# PROBLEM DESCRIPTION
Please copy out all the items below word for word, keeping each line unchanged.

Source records:
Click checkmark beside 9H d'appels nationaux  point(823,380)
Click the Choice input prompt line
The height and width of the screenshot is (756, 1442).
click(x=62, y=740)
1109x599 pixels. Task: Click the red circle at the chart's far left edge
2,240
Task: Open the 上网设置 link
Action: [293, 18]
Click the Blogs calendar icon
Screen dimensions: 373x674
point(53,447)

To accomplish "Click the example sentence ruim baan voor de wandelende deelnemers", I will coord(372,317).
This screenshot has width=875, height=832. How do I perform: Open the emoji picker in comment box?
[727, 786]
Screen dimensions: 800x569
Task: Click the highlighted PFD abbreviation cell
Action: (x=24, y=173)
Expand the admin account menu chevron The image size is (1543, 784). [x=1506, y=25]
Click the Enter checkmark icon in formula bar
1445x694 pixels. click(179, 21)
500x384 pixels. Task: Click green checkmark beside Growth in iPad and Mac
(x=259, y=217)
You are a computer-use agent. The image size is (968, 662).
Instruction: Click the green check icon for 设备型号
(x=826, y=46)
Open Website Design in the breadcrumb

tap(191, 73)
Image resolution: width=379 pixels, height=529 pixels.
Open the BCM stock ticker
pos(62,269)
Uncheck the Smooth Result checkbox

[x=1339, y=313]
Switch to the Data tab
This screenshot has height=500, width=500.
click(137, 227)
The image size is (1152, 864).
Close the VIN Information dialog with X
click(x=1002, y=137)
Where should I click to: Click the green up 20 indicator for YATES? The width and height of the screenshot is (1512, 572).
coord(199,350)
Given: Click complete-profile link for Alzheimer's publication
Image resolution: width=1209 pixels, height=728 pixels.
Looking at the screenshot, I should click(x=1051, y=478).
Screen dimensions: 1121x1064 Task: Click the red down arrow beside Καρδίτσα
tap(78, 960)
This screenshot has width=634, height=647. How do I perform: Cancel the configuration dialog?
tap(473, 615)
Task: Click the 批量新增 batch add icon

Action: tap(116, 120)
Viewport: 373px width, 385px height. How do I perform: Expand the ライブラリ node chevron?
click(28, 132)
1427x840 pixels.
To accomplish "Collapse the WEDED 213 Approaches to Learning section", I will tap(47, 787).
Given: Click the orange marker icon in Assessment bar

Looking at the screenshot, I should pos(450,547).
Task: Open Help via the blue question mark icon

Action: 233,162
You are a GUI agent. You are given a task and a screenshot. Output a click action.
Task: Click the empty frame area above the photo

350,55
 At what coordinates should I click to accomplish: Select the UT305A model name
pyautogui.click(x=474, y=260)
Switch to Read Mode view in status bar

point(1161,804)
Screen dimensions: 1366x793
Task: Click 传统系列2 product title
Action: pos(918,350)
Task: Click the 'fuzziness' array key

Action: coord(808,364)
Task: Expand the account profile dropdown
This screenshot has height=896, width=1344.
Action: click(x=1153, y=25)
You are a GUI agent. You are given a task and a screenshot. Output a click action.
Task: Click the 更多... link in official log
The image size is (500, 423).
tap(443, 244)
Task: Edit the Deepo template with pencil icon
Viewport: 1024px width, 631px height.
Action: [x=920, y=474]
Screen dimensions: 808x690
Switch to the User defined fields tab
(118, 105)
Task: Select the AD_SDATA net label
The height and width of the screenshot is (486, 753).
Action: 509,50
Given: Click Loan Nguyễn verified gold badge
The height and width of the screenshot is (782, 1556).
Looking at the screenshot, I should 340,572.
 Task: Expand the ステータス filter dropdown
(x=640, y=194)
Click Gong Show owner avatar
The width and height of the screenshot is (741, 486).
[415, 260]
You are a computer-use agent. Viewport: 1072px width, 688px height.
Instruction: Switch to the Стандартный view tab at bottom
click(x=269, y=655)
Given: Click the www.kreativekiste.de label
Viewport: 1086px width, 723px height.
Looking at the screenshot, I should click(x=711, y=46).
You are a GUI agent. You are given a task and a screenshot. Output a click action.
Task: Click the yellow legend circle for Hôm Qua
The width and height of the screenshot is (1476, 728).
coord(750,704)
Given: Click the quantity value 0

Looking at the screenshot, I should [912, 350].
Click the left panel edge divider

# CORRECT RESULT
Click checkmark beside 9H d'appels nationaux  point(823,380)
Click the Choice input prompt line
The height and width of the screenshot is (756, 1442).
click(x=62, y=740)
1109x599 pixels. Task: Click the red circle at the chart's far left edge
2,240
Task: Open the 上网设置 link
Action: [293, 18]
Click the Blogs calendar icon
Screen dimensions: 373x674
point(53,447)

To accomplish "Click the example sentence ruim baan voor de wandelende deelnemers", I will coord(372,317).
This screenshot has width=875, height=832. How do I perform: Open the emoji picker in comment box?
[727, 786]
Screen dimensions: 800x569
Task: Click the highlighted PFD abbreviation cell
Action: (x=24, y=173)
Expand the admin account menu chevron The image size is (1543, 784). [x=1506, y=25]
Click the Enter checkmark icon in formula bar
1445x694 pixels. click(179, 21)
500x384 pixels. Task: Click green checkmark beside Growth in iPad and Mac
(x=259, y=217)
You are a computer-use agent. The image size is (968, 662).
Instruction: Click the green check icon for 设备型号
(x=826, y=46)
Open Website Design in the breadcrumb

tap(191, 73)
Image resolution: width=379 pixels, height=529 pixels.
Open the BCM stock ticker
pos(62,269)
Uncheck the Smooth Result checkbox

[x=1339, y=313]
Switch to the Data tab
This screenshot has height=500, width=500.
click(137, 227)
The image size is (1152, 864).
Close the VIN Information dialog with X
click(x=1002, y=137)
Where should I click to: Click the green up 20 indicator for YATES? The width and height of the screenshot is (1512, 572).
coord(199,350)
Given: Click complete-profile link for Alzheimer's publication
Image resolution: width=1209 pixels, height=728 pixels.
Looking at the screenshot, I should click(x=1051, y=478).
Screen dimensions: 1121x1064 Task: Click the red down arrow beside Καρδίτσα
tap(78, 960)
This screenshot has width=634, height=647. How do I perform: Cancel the configuration dialog?
tap(473, 615)
Task: Click the 批量新增 batch add icon

Action: tap(116, 120)
Viewport: 373px width, 385px height. How do I perform: Expand the ライブラリ node chevron?
click(28, 132)
1427x840 pixels.
To accomplish "Collapse the WEDED 213 Approaches to Learning section", I will tap(47, 787).
Given: Click the orange marker icon in Assessment bar

Looking at the screenshot, I should pos(450,547).
Task: Open Help via the blue question mark icon

Action: 233,162
You are a GUI agent. You are given a task and a screenshot. Output a click action.
Task: Click the empty frame area above the photo

350,55
 At what coordinates should I click to accomplish: Select the UT305A model name
pyautogui.click(x=474, y=260)
Switch to Read Mode view in status bar

point(1161,804)
Screen dimensions: 1366x793
Task: Click 传统系列2 product title
Action: pos(918,350)
Task: Click the 'fuzziness' array key

Action: coord(808,364)
Task: Expand the account profile dropdown
This screenshot has height=896, width=1344.
Action: click(x=1153, y=25)
You are a GUI agent. You are given a task and a screenshot. Output a click action.
Task: Click the 更多... link in official log
The image size is (500, 423).
tap(443, 244)
Task: Edit the Deepo template with pencil icon
Viewport: 1024px width, 631px height.
Action: [x=920, y=474]
Screen dimensions: 808x690
Switch to the User defined fields tab
(118, 105)
Task: Select the AD_SDATA net label
The height and width of the screenshot is (486, 753).
Action: 509,50
Given: Click Loan Nguyễn verified gold badge
The height and width of the screenshot is (782, 1556).
Looking at the screenshot, I should 340,572.
 Task: Expand the ステータス filter dropdown
(x=640, y=194)
Click Gong Show owner avatar
The width and height of the screenshot is (741, 486).
[415, 260]
You are a computer-use agent. Viewport: 1072px width, 688px height.
Instruction: Switch to the Стандартный view tab at bottom
click(x=269, y=655)
Given: Click the www.kreativekiste.de label
Viewport: 1086px width, 723px height.
Looking at the screenshot, I should click(x=711, y=46).
You are a GUI agent. You are given a task and a screenshot. Output a click action.
Task: Click the yellow legend circle for Hôm Qua
The width and height of the screenshot is (1476, 728).
coord(750,704)
Given: Click the quantity value 0

Looking at the screenshot, I should [912, 350].
Click the left panel edge divider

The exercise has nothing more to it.